## ACTIVITY:
In the records below, find the line with "Open the online presentation dropdown" and the line with "This screenshot has width=1418, height=840."; return exactly those lines and every line between them.

## EXTRACTED DATA:
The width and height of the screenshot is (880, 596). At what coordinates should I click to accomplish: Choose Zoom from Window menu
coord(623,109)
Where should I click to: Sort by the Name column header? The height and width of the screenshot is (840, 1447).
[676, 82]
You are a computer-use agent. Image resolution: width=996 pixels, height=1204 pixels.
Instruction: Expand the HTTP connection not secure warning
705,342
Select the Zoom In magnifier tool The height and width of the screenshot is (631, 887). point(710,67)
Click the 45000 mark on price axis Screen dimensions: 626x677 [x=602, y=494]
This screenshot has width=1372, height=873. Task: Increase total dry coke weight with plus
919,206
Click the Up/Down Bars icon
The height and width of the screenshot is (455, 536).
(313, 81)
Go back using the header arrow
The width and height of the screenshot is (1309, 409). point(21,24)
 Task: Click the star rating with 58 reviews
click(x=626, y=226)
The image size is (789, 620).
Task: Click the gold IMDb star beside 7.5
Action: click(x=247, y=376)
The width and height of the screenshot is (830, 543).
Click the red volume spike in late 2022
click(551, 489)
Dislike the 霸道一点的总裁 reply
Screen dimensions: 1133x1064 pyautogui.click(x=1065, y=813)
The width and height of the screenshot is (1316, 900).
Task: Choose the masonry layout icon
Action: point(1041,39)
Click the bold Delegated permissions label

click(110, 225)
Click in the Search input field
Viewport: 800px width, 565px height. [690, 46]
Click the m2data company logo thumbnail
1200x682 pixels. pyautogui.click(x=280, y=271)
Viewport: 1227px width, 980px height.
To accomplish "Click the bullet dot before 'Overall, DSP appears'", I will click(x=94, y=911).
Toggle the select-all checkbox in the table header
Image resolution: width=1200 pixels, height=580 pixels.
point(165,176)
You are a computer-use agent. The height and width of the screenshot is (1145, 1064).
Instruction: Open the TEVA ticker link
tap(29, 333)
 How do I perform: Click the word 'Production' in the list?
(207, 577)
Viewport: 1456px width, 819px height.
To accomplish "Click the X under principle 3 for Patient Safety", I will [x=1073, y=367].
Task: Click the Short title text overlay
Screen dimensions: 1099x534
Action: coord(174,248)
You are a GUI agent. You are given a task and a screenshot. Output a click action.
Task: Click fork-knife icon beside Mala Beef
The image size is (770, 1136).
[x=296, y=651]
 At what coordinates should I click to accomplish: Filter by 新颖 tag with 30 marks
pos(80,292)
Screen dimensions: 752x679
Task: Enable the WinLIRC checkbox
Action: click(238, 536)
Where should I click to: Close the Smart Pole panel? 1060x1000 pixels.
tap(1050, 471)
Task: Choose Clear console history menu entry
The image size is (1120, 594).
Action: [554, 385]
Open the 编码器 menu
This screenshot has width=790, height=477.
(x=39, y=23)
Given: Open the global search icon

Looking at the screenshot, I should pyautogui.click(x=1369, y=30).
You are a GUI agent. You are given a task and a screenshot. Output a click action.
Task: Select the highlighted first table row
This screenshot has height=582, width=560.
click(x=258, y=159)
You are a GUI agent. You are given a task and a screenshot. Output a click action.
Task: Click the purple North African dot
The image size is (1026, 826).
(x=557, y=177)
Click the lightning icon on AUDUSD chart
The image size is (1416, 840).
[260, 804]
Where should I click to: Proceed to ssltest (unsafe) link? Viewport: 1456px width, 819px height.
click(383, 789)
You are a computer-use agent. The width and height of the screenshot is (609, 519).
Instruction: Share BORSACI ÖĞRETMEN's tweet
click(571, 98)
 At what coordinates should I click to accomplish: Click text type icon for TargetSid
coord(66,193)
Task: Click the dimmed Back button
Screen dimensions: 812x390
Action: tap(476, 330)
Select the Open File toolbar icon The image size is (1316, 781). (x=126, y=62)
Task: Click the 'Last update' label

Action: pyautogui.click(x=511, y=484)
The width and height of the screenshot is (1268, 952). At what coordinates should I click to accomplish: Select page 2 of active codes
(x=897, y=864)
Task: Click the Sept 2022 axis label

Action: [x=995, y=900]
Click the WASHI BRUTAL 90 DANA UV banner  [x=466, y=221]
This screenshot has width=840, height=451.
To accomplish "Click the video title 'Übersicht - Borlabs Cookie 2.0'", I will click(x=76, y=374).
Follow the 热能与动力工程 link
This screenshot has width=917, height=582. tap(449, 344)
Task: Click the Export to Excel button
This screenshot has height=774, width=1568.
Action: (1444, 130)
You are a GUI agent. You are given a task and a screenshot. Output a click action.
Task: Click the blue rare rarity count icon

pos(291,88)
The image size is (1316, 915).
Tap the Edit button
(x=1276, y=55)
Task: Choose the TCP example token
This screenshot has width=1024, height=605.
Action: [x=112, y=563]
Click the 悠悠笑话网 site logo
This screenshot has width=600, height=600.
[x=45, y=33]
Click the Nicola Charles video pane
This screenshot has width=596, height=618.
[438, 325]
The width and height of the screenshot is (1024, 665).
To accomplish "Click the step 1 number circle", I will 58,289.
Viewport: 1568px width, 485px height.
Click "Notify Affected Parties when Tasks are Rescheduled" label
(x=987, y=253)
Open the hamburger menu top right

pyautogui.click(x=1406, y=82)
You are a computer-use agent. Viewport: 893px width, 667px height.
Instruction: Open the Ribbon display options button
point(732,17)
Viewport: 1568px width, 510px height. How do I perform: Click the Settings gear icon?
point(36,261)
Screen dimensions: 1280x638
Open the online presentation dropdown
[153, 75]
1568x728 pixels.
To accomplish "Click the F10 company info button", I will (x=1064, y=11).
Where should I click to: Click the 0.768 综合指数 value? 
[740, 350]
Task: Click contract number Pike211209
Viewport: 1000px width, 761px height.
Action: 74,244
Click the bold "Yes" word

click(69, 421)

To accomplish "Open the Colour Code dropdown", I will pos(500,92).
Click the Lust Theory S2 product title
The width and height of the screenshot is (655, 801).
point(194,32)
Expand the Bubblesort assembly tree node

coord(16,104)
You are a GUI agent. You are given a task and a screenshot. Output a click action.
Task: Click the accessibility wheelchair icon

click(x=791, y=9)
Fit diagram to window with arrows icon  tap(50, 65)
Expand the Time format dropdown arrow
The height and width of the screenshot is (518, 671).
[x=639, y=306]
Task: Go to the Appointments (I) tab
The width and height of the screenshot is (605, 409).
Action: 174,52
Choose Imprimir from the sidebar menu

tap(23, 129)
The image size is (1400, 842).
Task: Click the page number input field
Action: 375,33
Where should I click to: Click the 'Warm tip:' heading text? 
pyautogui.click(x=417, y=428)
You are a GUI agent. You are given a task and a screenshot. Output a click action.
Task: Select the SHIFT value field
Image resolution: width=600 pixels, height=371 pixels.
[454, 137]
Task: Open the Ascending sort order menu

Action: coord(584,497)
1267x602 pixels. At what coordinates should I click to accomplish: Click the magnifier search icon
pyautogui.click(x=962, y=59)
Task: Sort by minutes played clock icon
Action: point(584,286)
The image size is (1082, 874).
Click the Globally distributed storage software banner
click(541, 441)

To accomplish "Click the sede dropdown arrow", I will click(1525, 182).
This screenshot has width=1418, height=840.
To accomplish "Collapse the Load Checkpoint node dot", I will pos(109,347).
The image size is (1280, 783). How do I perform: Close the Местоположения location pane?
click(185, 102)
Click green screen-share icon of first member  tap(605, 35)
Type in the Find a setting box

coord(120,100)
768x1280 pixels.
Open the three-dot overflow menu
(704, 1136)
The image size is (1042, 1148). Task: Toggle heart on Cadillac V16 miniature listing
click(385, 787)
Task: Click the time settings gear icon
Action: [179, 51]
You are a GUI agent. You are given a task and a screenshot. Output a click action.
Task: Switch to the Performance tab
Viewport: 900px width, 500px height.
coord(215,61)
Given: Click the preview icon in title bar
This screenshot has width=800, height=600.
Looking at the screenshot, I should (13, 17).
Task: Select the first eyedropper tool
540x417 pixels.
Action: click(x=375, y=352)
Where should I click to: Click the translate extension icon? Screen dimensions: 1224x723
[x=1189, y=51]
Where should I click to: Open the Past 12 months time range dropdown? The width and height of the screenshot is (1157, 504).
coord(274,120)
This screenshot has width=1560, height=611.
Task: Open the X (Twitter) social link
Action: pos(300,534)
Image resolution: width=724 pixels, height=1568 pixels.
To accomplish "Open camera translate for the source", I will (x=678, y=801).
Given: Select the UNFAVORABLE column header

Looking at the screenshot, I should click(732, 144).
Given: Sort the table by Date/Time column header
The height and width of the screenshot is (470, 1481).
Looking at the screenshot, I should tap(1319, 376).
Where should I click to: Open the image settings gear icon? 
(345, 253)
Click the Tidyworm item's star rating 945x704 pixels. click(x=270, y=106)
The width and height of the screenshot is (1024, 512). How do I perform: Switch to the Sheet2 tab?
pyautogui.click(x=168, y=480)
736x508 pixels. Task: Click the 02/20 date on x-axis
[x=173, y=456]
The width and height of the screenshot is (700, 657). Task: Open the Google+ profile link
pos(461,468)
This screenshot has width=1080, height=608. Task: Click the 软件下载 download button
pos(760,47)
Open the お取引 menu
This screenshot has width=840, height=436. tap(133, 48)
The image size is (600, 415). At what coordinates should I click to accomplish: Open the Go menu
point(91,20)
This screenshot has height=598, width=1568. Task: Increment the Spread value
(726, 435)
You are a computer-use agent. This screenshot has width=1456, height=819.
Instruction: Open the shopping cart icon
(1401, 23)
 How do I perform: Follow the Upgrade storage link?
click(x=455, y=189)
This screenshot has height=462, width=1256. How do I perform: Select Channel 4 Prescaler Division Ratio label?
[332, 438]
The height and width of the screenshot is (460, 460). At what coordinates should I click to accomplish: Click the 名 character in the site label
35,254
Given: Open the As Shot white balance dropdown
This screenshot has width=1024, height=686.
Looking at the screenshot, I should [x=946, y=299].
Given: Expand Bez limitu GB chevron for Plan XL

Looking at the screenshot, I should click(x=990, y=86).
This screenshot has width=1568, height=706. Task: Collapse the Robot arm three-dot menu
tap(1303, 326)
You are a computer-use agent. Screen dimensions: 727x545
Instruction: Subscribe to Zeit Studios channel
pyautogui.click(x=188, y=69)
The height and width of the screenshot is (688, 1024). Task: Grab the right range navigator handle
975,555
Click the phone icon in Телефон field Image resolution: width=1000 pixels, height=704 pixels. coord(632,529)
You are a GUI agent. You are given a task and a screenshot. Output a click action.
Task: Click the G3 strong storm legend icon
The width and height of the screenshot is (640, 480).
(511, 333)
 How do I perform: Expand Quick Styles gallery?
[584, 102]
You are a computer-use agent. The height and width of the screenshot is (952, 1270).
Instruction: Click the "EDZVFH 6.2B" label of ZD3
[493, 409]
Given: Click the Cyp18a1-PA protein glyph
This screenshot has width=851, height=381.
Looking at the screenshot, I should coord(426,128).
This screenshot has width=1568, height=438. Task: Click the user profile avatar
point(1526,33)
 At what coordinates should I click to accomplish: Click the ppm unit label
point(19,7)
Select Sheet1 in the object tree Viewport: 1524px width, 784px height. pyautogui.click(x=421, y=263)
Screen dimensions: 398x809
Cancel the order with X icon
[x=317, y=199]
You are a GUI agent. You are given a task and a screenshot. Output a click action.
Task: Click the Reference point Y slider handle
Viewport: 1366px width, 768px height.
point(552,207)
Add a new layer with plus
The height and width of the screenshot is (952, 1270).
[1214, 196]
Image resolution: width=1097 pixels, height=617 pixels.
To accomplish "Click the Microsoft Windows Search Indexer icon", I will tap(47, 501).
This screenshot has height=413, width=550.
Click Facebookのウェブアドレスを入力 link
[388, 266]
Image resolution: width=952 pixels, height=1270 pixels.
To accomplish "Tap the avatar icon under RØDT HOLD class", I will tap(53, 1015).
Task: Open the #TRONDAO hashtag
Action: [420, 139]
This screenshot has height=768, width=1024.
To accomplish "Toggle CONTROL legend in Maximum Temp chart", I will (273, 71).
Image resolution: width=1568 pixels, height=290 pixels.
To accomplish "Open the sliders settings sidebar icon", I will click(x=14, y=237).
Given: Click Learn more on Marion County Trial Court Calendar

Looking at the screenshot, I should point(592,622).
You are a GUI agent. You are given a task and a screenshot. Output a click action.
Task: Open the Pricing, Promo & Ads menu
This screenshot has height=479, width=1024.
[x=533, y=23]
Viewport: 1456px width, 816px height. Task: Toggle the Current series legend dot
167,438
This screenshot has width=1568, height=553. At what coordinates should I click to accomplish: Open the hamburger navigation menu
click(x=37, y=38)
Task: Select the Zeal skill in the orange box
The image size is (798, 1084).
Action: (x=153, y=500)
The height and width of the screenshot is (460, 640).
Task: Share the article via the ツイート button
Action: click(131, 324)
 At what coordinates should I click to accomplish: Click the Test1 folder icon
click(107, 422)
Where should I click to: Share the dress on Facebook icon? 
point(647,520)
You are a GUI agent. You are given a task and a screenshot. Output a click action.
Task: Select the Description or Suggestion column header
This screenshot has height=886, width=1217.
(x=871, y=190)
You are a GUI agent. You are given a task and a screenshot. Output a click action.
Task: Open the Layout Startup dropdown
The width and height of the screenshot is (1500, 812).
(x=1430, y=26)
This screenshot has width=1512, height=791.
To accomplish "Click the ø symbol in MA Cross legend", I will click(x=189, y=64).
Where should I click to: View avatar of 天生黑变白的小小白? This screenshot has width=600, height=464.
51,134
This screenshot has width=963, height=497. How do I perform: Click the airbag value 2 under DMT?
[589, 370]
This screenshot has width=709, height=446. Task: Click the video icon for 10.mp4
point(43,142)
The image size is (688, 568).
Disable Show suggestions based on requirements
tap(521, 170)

## SOLUTION TO THE PROBLEM:
Open the online presentation dropdown
[153, 75]
1568x728 pixels.
To accomplish "Click the F10 company info button", I will (x=1064, y=11).
Where should I click to: Click the 0.768 综合指数 value? 
[740, 350]
Task: Click contract number Pike211209
Viewport: 1000px width, 761px height.
Action: 74,244
Click the bold "Yes" word

click(69, 421)

To accomplish "Open the Colour Code dropdown", I will pos(500,92).
Click the Lust Theory S2 product title
The width and height of the screenshot is (655, 801).
point(194,32)
Expand the Bubblesort assembly tree node

coord(16,104)
You are a GUI agent. You are given a task and a screenshot. Output a click action.
Task: Click the accessibility wheelchair icon

click(x=791, y=9)
Fit diagram to window with arrows icon  tap(50, 65)
Expand the Time format dropdown arrow
The height and width of the screenshot is (518, 671).
[x=639, y=306]
Task: Go to the Appointments (I) tab
The width and height of the screenshot is (605, 409).
Action: 174,52
Choose Imprimir from the sidebar menu

tap(23, 129)
The image size is (1400, 842).
Task: Click the page number input field
Action: 375,33
Where should I click to: Click the 'Warm tip:' heading text? 
pyautogui.click(x=417, y=428)
You are a GUI agent. You are given a task and a screenshot. Output a click action.
Task: Select the SHIFT value field
Image resolution: width=600 pixels, height=371 pixels.
[454, 137]
Task: Open the Ascending sort order menu

Action: coord(584,497)
1267x602 pixels. At what coordinates should I click to accomplish: Click the magnifier search icon
pyautogui.click(x=962, y=59)
Task: Sort by minutes played clock icon
Action: point(584,286)
The image size is (1082, 874).
Click the Globally distributed storage software banner
click(541, 441)

To accomplish "Click the sede dropdown arrow", I will click(1525, 182).
This screenshot has width=1418, height=840.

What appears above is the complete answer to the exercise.